К Максиму Бубень относился почему-то хорошо. Вероятно, чуял в нем нечто… Да точно чуял. Рóманы слушал с интересом, но, похоже, единственный из всех, воспринимал их не как сказки. «Повидал ты, Америка», – обронил он как-то.

Кстати, и в облучение явно не верил, а вот природа Максимова свечения очевидным образом занимала смотрящего. С расспросами, впрочем, не лез: лагерная этика – не хочешь, не колись.

Да что там облучение – в бессмертие товарища Сталина Бубень тоже не верил…

Спор картежников переключился на тему, смертельно надоевшую Максиму, – о летоисчислении. Вернее, о векоисчислении. Дернул же черт сообщить, что двадцатый век кончается, да, тридцать первого декабря, но не девяносто девятого года, а вовсе даже двухтысячного. Отчего-то это страшно поразило заключенных, обсуждения возобновлялись каждый божий день, да еще в специфической уголовной манере – всё на крике, на бешено выпученных глазах, на пене у рта, с оскорблениями и рукоприкладством. Доходило и до серьезной крови. Ох, Бубень наслаждался…

Ну вот, совсем вразнос пошли. Сейчас приставать начнут, господи, как же обрыдло все…

Максим встал, поплелся к выходу.

– Америка! – крикнули вслед в несколько глоток.

– Цыть! – рявкнул смотрящий. И сам позвал. – Америка!

Он догнал Максима уже в дверях.

– Что, подышать? И то дело. Я тоже подышу. Давай вон за барак, там ветер потише, да и псам нас не видать-не слыхать.

Свернули за угол, присели на корточки. Бубень вытащил из-за пазухи кусок хлеба, половинку луковицы, протянул Максиму.

– Пожуй.

– Да не лезет, – признался Максим.

– Пожуй, сказано. Не лезет… Гляди, доходить начнешь…

Максим откусил от краюшки, принялся жевать – через силу.

– Слышь, Америка, – сказал Бубень, – вот какое дело… – Он замолчал, подумал несколько секунд и спросил. – Тебя звать-то как? Запамятовал что-то.

– Максим.

– Ага, точно. А меня Николаем.

– А по отчеству? – заинтересовался вдруг Максим.

– Да на кой же тебе мое отчество? – удивился авторитет. – Ну, Петрович я…

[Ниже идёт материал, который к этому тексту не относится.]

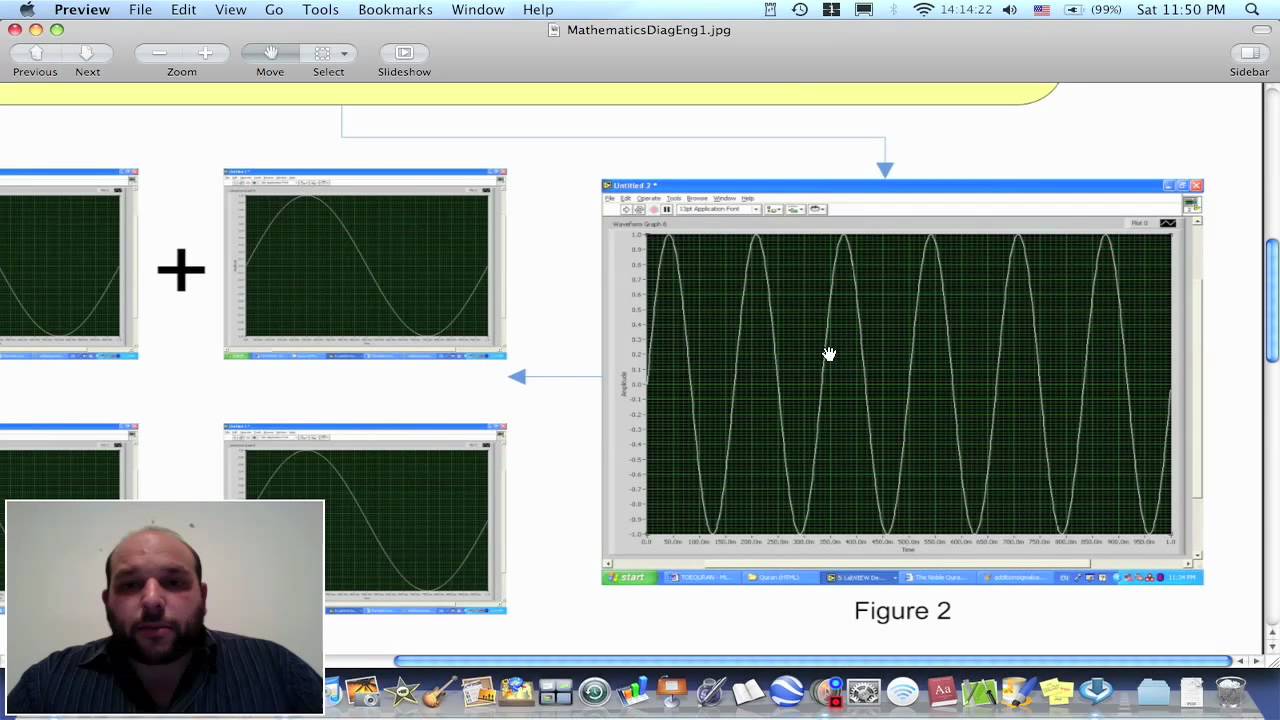This screenshot has width=1280, height=720.
Task: Click the Figure 2 waveform graph image
Action: click(x=903, y=381)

– Николай Петрович… – пробормотал Максим. – Это надо же…

– Не похож, что ли?

– Да нет, нормально. Это я о своем…

– А… Ну-ну. Ладно, к лешему эти отчества. Да и по имени – только один на один. При этих, – смотрящий махнул в сторону барака, – я Бубень, ты Америка. Понял?

Максим кивнул.

– Ага, ты понятливый. Вот и слушай. Один-то на один нам с тобой, может, больше и не придется. Ну, сам решишь. Дело такое. Репа мой… Он куму стучит, знаешь?

– Догадываюсь, – буркнул Максим.

– Во, еще и догадливый. Стучит он куму, а я, стало быть, одобряю. Потому как он и мне стучит. Всякое-разное. И у кума – что выведает, тоже мне несет. Аж потеет.

– Кум-то знает?

– Старый знал. Одобрял, как и я. А теперешний – навряд ли. Подурее он. Да это пустое, знает, не знает… Не сбивай. Тут вот что: вызвал вчера кум Репу. Об тебе разговор был. Что, да как, да почему. И намекнул, значит, что на тебя бумага пришла. Из самой из Москвы.

– Зачем намекнул-то? – не понял Максим.

– Ну, не намекнул, а так… проболтался. Дурень он, говорю же. Находка для шпиона. Ты у нас шпион? Вот для тебя и находка.

Максим задумчиво посмотрел на Бубня.

– Меня он сегодня тоже вызывал. Бумажку какую-то подписать заставил дурацкую, ни о чем. Побаивается меня, кстати.

– Тебя, может, и побаивается, – ворчливо сказал смотрящий. – А начальства боится до кошмарного ужаса. Ты соображай, Амери… Максим то есть. Бумага пришла. На тебя. Из Москвы. Ну?

Максим молчал.

– Тьфу. Есть маза – приедут, да и заберут. На переследствие. Были случаи. Со шпионами и были. Понял? А там либо шлепнут, либо запрессуют, ежели не пофартит. Только фарту в тебе не видать стало. Ну?

Максим опустил глаза.

– Умный ты мужик, да глупый, – в сердцах произнес Бубень. – А, решай уж сам. Убежать – сам знаешь, в дырках тут все.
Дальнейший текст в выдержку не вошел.